County Where It Took 50 Years To Approve New Subdivision Bans New Airbnbs
Last week, Marin County, California, passed an emergency 45-day moratorium on new short-term rentals in the western parts of the county to address its pressing housing supply and affordability crises. Officials have expressed the hope that pumping the brakes on new Airbnb listings will preserve some of the area’s limited housing stock for native renters and homebuyers.
“Visitors from around the world enjoy our county’s natural beauty and contribute to our economy,” said Sarah Jones of the Marin County Community Development Agency earlier this month. “But it’s a growing problem that the people who work in West Marin be able to live in West Marin.”

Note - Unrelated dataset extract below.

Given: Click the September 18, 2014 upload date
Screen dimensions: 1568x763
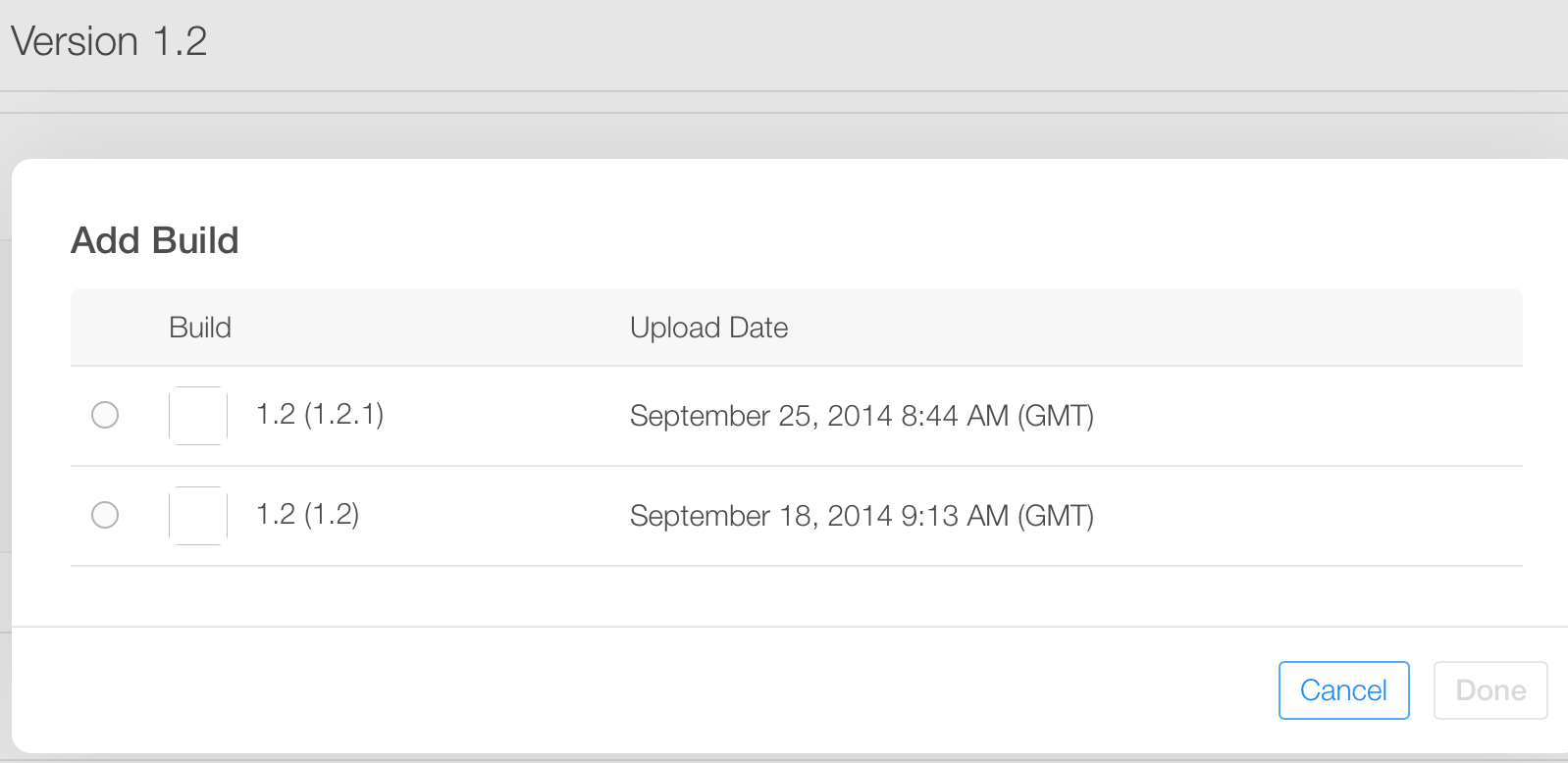Looking at the screenshot, I should tap(760, 516).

A county report on the moratorium notes that 551 of the 5,250 homes in western Marin County are being used as short-term rentals. The report says this is contributing to a housing shortage and an attendant affordability crisis that’s driven average rents to nearly $3,000 and median home prices to $1.8 million.

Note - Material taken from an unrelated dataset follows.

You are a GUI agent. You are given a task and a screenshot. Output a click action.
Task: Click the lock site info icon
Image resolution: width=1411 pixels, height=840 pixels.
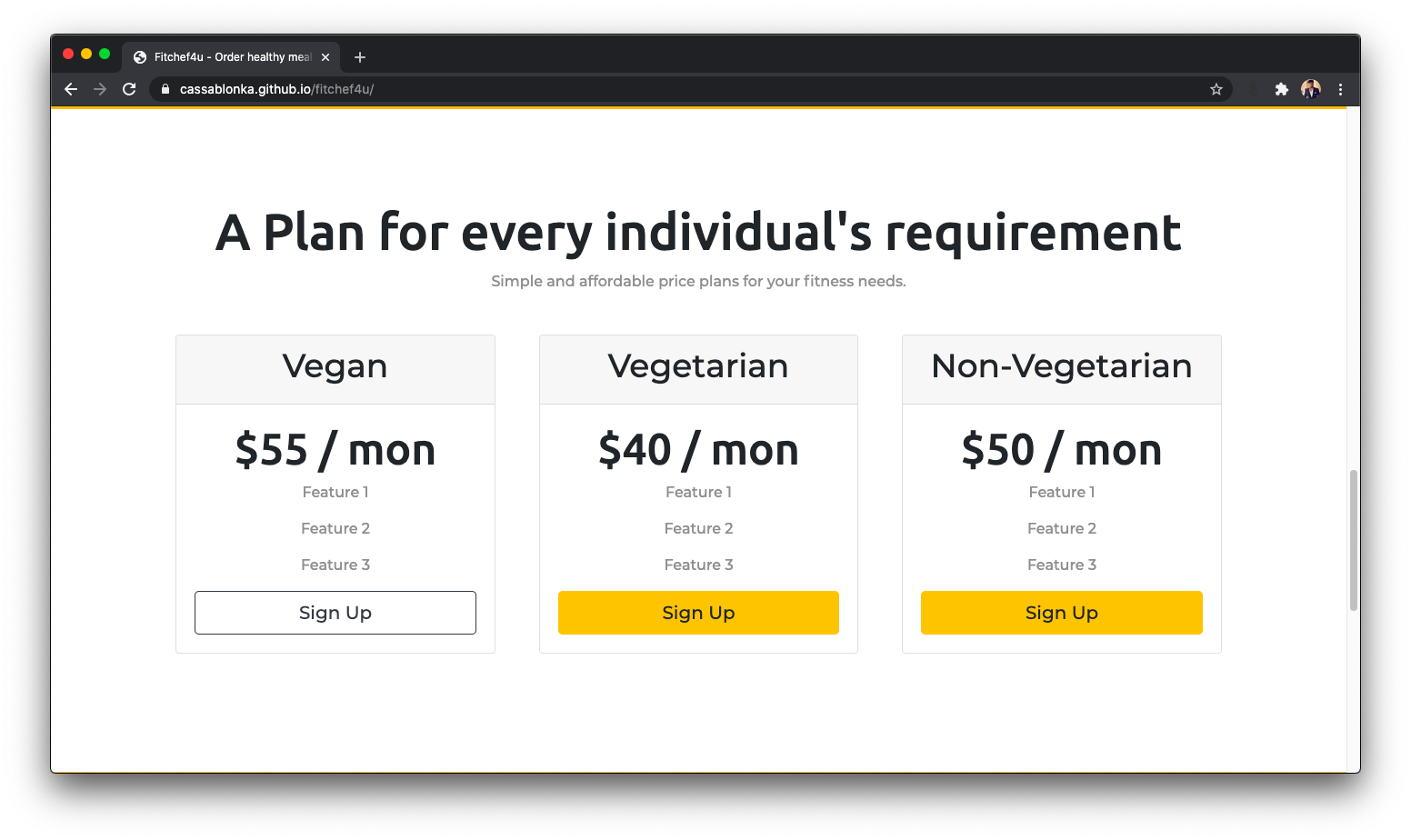(165, 89)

The moratorium is intended to buy the county time while it crafts new restrictions on Airbnbs. Limiting the supply of vacation rentals is one way to address a shortage of homes. An alternative would be to just build new homes to meet demand.
But that’s easier said than done in Marin County, where regulatory red tape and legal challenges have kept one proposed 43-unit subdivision in planning hell for nearly 50 years. The long saga behind that project suggests that a world where there’s enough housing for both vacationers and longtime residents in Marin County is possible—if only it didn’t take half a century to approve a new subdivision.
The tangled legal history of the much-delayed project stretches back to the 1970s, when Marin County reduced the number of homes that could be built on a 110-acre site owned by developer The Martha Company from 300 to just 34.
That sparked a federal lawsuit from The Martha Company claiming the downzoning was a regulatory taking. In 1976, it reached a settlement with the county that entitled it to build 43 single-family homes on half the site. The other half would be reserved for publicly accessible open space.
Years of planning and abortive attempts to develop the property followed. By 2005, The Martha Company and the county were back in court, after the latter sued to overturn the 1976 settlement agreement. That effort failed. Another settlement was reached in 2007 once again affirming The Martha Company’s right to build 43 homes on its property.
But victory in federal court only freed up The Martha Company to enter the gauntlet of state-mandated environmental review.
The 1970 California Environmental Quality Act (CEQA) requires that governments prepare environmental impact reports for projects they have discretion over. That law guarantees citizens the ability to participate and make comments via public hearings on those projects. It also allows them to sue a local government if it approves an environmental impact report they think wasn’t thorough enough.